The Justice Department brief, filed Monday in U.S. District Court in Los Angeles, also rejected arguments put forward by conservative groups on the importance of marriage for child-rearing as a justification for the act's ban on federal recognition of same-sex unions, Politico reported.
"Today, the Department of Justice has filed a response to a legal challenge to the Defense of Marriage Act, as it traditionally does when acts of Congress are challenged," President Barack Obama said in a statement. "This brief makes clear, however, that my administration believes that the act is discriminatory and should be repealed by Congress. I have long held that DOMA prevents (lesbian, gay, bisexual and transsexual) couples from being granted equal rights and benefits."
While the administration and Congress work to repeal the Defense of Marriage Act, Obama said, his administration would "continue to examine and implement measures that will help extend rights and benefits to LGBT couples under existing law."

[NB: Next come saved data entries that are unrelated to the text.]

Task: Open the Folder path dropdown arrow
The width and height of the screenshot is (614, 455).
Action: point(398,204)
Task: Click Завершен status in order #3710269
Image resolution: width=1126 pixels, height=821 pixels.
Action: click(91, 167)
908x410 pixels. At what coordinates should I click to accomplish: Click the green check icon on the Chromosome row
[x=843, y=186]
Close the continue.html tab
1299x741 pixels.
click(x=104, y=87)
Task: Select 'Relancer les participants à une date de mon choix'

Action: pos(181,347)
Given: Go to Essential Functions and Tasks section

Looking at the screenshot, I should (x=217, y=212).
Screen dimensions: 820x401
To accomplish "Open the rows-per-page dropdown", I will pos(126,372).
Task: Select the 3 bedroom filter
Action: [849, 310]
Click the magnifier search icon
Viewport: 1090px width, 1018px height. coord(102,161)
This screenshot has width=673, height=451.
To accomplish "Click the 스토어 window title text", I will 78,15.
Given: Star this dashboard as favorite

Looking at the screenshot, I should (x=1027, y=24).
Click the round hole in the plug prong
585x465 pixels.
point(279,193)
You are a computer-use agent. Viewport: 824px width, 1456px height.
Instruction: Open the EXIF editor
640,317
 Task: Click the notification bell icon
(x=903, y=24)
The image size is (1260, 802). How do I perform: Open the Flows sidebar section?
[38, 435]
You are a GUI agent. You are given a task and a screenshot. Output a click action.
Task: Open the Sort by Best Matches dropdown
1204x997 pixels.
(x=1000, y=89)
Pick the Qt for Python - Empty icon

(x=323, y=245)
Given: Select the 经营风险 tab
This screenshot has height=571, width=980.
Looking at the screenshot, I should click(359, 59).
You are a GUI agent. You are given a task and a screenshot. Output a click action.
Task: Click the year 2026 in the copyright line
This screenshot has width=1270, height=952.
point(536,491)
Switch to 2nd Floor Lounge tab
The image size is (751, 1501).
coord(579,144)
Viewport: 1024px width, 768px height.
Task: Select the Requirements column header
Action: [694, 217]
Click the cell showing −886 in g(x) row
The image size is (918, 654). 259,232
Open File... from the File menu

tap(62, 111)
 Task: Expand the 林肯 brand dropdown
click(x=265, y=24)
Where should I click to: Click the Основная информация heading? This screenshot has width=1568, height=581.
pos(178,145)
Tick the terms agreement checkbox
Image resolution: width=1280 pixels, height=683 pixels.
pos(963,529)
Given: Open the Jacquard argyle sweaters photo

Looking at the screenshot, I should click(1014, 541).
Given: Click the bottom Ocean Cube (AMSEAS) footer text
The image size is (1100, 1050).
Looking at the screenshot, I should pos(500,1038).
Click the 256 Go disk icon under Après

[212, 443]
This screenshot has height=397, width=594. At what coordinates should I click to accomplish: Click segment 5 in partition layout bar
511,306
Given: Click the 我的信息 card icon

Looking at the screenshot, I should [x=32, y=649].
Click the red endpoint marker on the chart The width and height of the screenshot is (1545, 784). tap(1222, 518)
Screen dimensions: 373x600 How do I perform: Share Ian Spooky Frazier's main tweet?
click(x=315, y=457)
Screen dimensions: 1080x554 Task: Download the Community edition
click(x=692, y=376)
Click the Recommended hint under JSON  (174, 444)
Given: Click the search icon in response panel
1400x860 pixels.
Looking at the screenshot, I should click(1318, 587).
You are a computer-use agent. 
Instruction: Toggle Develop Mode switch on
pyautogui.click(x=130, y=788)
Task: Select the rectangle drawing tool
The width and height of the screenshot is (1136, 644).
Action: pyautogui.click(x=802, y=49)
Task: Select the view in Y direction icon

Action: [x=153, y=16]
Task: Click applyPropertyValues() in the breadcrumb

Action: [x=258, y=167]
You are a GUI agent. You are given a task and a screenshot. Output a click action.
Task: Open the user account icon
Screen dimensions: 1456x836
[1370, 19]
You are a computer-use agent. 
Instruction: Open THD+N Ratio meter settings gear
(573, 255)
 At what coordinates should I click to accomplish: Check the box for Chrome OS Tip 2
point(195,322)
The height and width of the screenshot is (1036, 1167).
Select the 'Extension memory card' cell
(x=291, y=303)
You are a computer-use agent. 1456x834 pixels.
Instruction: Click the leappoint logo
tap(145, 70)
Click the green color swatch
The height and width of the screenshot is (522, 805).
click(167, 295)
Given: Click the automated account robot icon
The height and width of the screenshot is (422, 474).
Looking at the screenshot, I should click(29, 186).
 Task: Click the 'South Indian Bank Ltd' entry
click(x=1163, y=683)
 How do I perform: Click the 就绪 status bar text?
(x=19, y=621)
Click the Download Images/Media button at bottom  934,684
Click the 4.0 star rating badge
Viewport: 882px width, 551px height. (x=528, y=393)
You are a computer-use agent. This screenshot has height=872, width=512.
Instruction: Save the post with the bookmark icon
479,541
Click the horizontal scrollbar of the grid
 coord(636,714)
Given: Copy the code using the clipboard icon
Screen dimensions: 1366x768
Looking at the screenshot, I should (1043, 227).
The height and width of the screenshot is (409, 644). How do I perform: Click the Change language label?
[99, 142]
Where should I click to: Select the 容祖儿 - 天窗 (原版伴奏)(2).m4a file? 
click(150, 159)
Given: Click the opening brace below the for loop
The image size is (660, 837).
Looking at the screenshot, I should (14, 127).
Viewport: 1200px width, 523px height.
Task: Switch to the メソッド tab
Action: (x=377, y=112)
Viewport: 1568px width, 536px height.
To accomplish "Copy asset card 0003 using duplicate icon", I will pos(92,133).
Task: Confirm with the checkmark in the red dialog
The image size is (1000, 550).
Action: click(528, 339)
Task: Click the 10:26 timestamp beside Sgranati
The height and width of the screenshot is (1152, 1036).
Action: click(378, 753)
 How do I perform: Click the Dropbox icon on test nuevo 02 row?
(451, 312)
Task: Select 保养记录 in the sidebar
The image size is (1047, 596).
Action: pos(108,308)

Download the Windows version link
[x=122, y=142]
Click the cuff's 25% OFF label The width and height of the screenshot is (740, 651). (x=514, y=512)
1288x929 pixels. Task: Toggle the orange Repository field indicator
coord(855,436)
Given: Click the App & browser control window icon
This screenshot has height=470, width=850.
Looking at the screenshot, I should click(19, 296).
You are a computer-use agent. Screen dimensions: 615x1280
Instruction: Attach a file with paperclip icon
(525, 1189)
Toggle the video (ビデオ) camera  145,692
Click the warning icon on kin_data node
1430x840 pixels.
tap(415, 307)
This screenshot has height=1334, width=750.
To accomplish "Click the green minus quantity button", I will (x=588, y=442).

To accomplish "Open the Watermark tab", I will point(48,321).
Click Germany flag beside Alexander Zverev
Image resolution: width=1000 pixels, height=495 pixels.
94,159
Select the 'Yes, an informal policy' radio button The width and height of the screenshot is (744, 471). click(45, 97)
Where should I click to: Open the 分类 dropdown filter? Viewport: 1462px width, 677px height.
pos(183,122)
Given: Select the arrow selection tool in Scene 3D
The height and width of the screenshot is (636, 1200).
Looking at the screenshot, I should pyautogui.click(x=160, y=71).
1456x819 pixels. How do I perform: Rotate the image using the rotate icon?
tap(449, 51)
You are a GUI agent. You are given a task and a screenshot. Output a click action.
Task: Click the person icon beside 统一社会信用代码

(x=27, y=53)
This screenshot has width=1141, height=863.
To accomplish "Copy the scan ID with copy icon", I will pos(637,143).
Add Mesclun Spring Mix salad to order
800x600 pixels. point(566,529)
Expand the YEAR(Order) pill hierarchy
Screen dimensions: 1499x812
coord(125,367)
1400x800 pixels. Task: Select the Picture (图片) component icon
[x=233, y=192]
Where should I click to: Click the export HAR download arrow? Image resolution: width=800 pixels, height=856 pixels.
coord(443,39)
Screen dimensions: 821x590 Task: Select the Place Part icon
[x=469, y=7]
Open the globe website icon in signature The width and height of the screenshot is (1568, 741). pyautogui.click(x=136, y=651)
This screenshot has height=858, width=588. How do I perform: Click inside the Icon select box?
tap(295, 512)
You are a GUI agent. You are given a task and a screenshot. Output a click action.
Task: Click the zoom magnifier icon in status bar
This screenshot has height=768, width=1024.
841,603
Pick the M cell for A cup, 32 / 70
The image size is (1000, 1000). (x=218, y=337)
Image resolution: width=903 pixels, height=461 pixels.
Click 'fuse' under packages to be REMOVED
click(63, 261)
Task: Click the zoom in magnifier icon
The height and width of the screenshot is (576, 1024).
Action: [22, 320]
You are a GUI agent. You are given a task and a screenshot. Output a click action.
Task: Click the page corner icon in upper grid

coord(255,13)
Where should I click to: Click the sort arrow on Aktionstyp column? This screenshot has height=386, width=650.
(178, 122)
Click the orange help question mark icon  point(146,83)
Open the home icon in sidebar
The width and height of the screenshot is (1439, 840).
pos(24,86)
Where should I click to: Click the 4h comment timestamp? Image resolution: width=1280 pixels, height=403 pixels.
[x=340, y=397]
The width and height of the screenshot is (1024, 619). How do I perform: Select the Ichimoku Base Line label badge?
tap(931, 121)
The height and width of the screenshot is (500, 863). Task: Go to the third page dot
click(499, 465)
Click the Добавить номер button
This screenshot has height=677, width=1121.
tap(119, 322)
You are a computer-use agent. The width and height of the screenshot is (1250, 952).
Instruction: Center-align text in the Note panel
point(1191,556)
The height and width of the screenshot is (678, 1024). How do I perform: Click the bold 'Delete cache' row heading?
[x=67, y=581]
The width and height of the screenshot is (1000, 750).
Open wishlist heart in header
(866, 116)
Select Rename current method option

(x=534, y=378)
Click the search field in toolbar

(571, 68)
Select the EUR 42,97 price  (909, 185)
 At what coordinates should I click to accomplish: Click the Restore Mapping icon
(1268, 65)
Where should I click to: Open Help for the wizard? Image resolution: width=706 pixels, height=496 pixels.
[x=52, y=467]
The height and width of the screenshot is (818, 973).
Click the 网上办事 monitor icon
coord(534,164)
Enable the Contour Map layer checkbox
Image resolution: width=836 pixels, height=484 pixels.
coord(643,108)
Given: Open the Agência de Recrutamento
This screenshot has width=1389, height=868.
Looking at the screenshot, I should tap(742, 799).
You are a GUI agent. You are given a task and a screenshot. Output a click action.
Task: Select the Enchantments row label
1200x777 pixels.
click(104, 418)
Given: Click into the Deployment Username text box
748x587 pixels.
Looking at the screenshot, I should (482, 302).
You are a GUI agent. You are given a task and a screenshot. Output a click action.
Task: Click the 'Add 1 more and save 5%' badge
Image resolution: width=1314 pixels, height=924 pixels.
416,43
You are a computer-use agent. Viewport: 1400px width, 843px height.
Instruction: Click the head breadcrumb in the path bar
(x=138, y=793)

The brief said the Obama administration does not support the Defense of Marriage Act "as a matter of policy, believes that it is discriminatory, and supports its repeal," Justice Department attorney Scott Simpson wrote in the brief.
"Consistent with the rule of law, however, the Department of Justice has long followed the practice of defending federal statutes as long as reasonable arguments can be made in support of their constitutionality, even if the department disagrees with a particular statute as a policy matter, as it does here," Simpson wrote.